■ Dataset content
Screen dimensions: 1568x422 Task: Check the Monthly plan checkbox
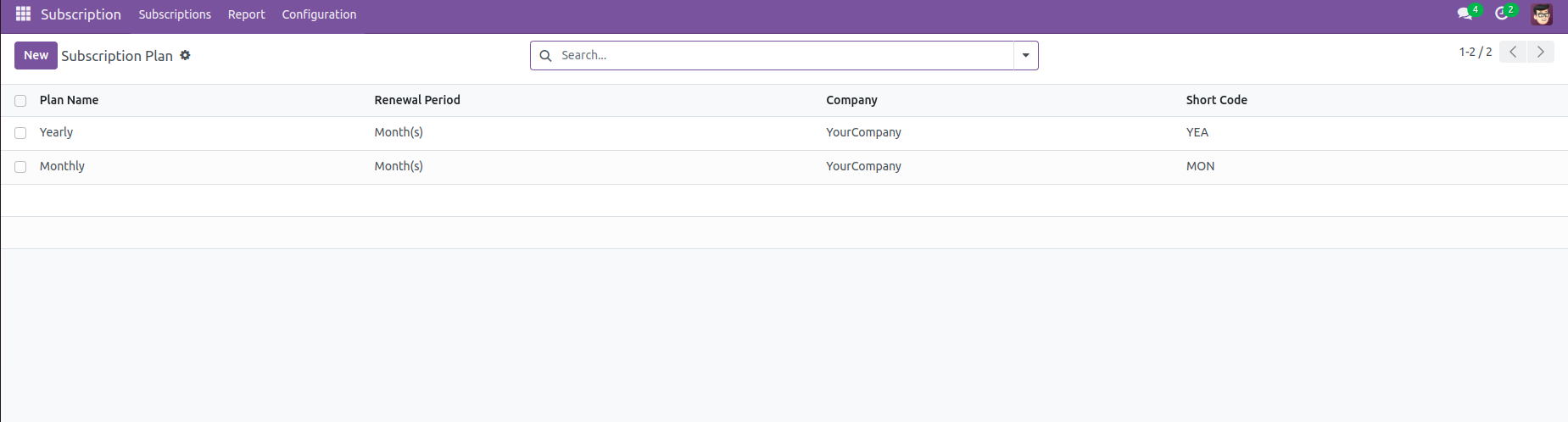(20, 167)
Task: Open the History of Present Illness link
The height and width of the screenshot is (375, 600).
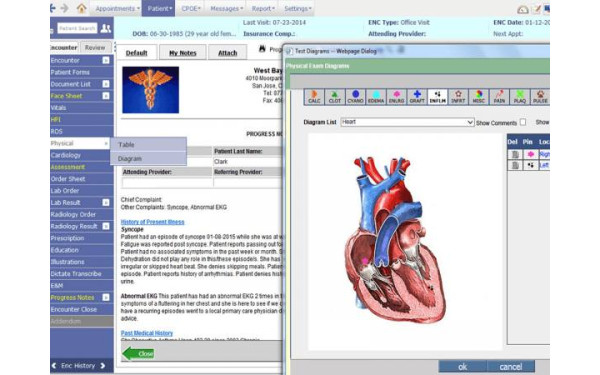Action: (x=152, y=222)
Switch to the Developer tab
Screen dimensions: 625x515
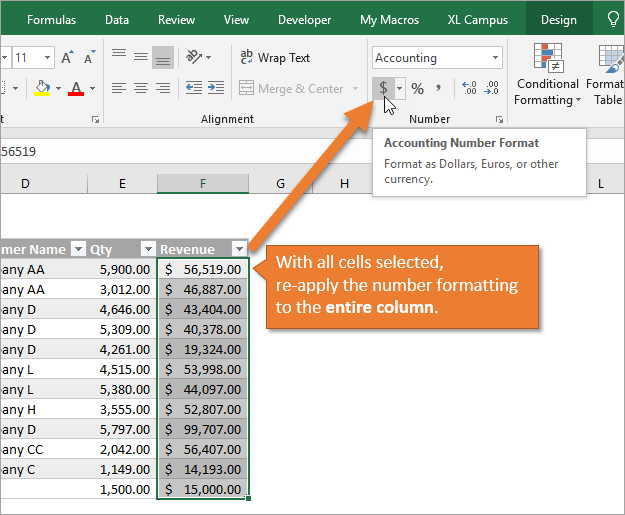pos(304,20)
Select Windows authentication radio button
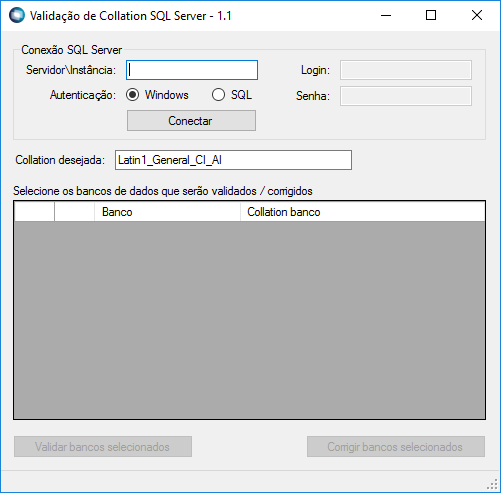The image size is (501, 493). (133, 95)
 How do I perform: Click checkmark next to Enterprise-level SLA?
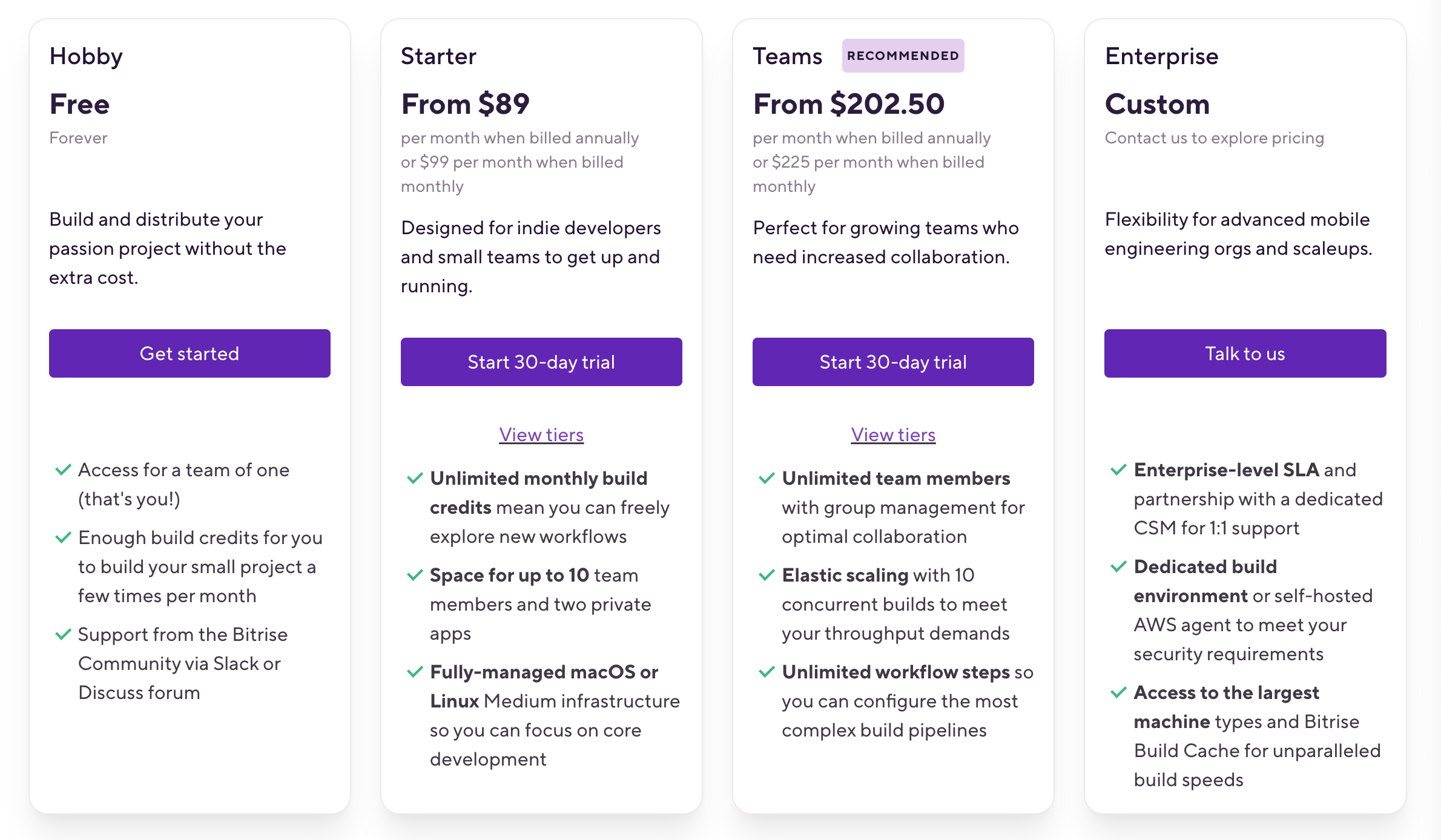pyautogui.click(x=1118, y=470)
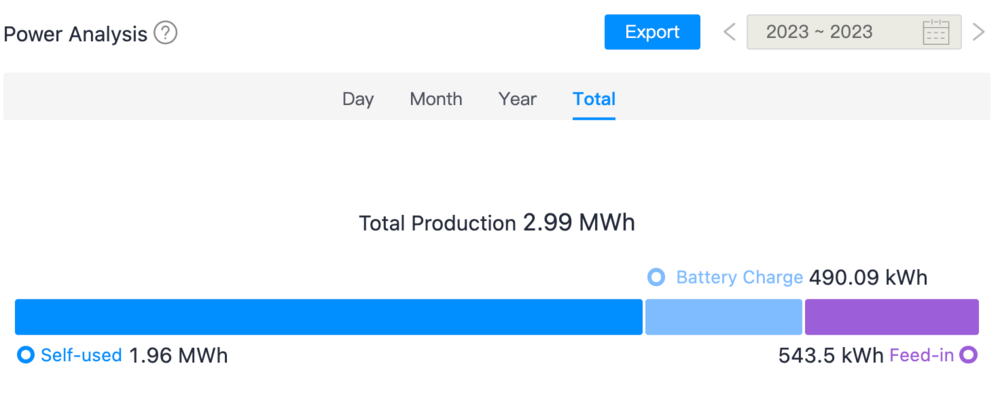Click the 2023 ~ 2023 date range field

pyautogui.click(x=820, y=32)
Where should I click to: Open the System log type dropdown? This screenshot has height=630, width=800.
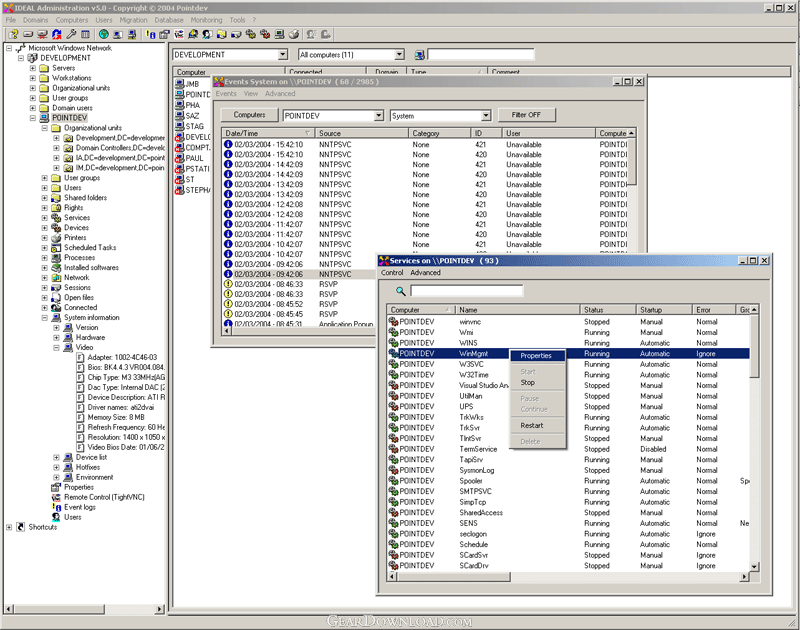pos(485,115)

■ Problem requirements
Reproduce every line of the data above verbatim, leaving out the pictures.

■ Solution to this task
Screen dimensions: 1568x422 Task: Check the Monthly plan checkbox
(20, 167)
Task: Open the History of Present Illness link
The height and width of the screenshot is (375, 600).
Action: (x=152, y=222)
Switch to the Developer tab
Screen dimensions: 625x515
pos(304,20)
Select Windows authentication radio button
The image size is (501, 493). (133, 95)
 How do I perform: Click checkmark next to Enterprise-level SLA?
pyautogui.click(x=1118, y=470)
Click the 2023 ~ 2023 date range field

pyautogui.click(x=820, y=32)
Where should I click to: Open the System log type dropdown? This screenshot has height=630, width=800.
pos(485,115)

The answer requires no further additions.